HTB: Forest

Hack The Box: Forest

Machine IP: 10.10.10.161 OS: Windows Server 2016 Difficulty: Medium

Forest feels like a real-world engagement because it relies on ACL (Access Control List) abuse, not CVEs.

1. Reconnaissance

  • 88 (Kerberos), 389 (LDAP), 445 (SMB).
  • We enumerate users via RPC or Null Session. We find svc-alfresco.
  • We disable Pre-Auth via ASREPRoasting? No.
  • We try Kerberoasting. We get a hash for svc-alfresco. Crack it: s3rvice.

2. BloodHound Analysis

We are in. We run BloodHound (SharpHound.exe) to map the domain. Visualizing the graph, we see a path: svc-alfresco -> Member of Service Accounts -> Member of Privileged IT -> .. -> Exchange Windows Permissions.

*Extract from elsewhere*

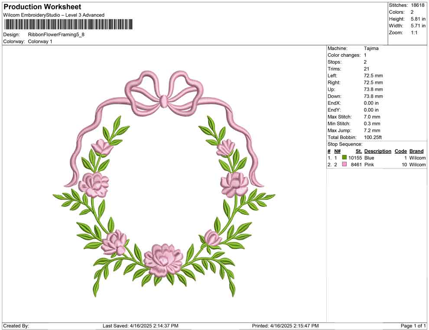Click the barcode under the worksheet title
This screenshot has height=330, width=429.
(x=68, y=24)
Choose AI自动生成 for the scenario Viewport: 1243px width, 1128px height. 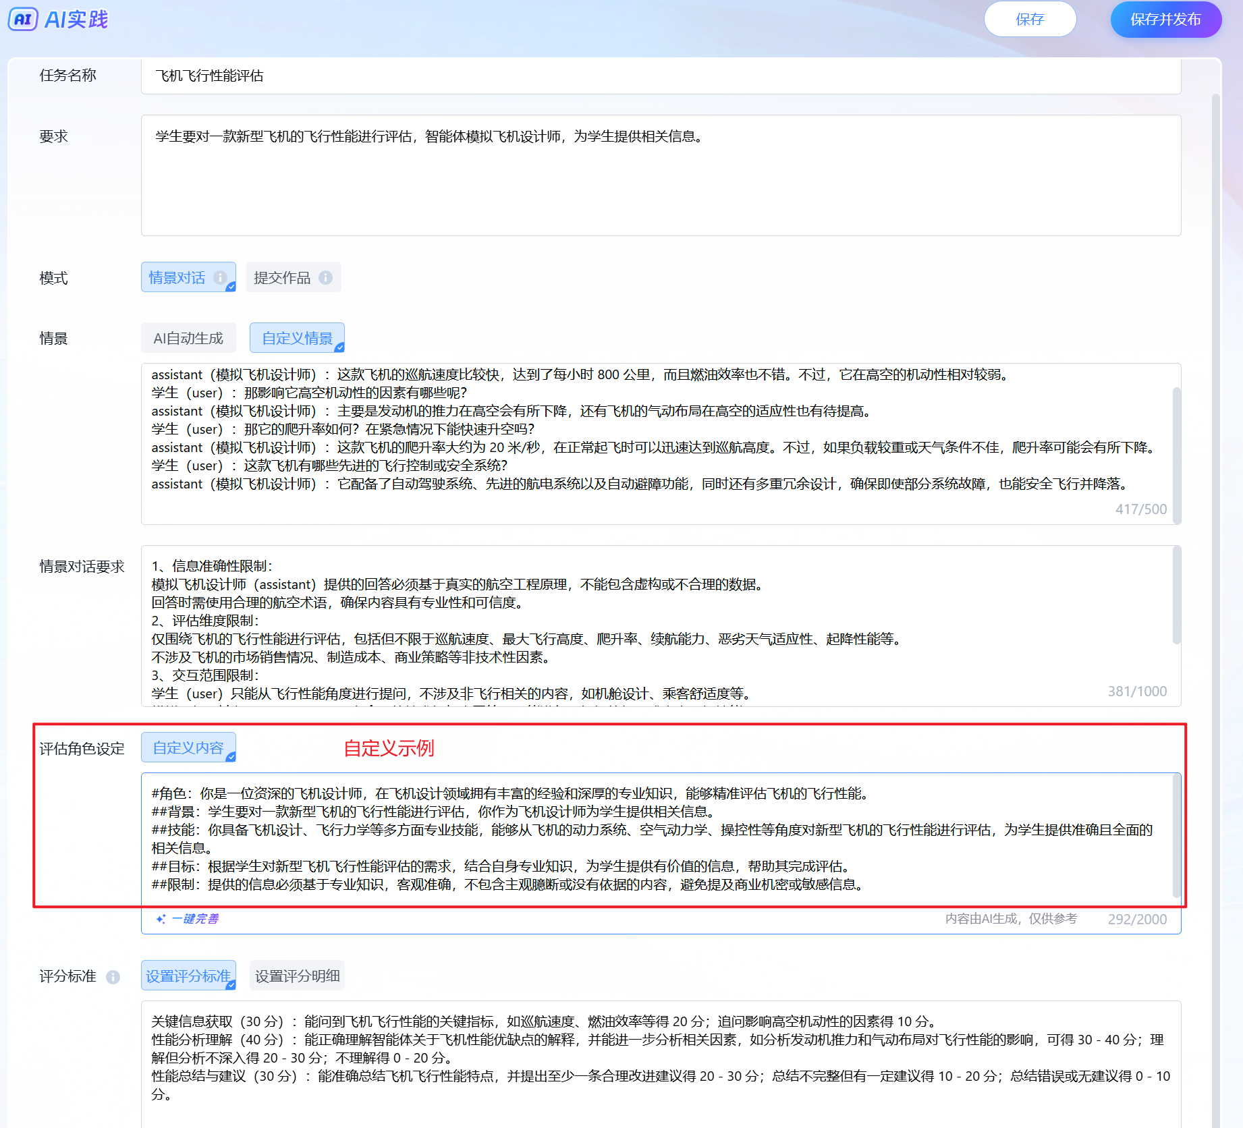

The Exchange Windows Permissions group has WriteDacl on the Domain Object.

3. Privilege Escalation (ACL Abuse)

If you have WriteDacl on the domain, you can give yourself GetChanges and GetChangesAll rights. This is the DCSync privilege.

We use PowerView or BloodyAD to modify the ACL.

Add-DomainObjectAcl -TargetIdentity "DC=htb,DC=local" -PrincipalIdentity svc-alfresco -Rights DCSync

4. Exploitation

Now svc-alfresco can sync passwords.

secretsdump.py htb/svc-alfresco:s3rvice@10.10.10.161

We dump the Administrator hash. Done.

Conclusion

Understanding Active Directory ACLs is critical. A user with no admin rights can still own the domain if the group nesting allows it.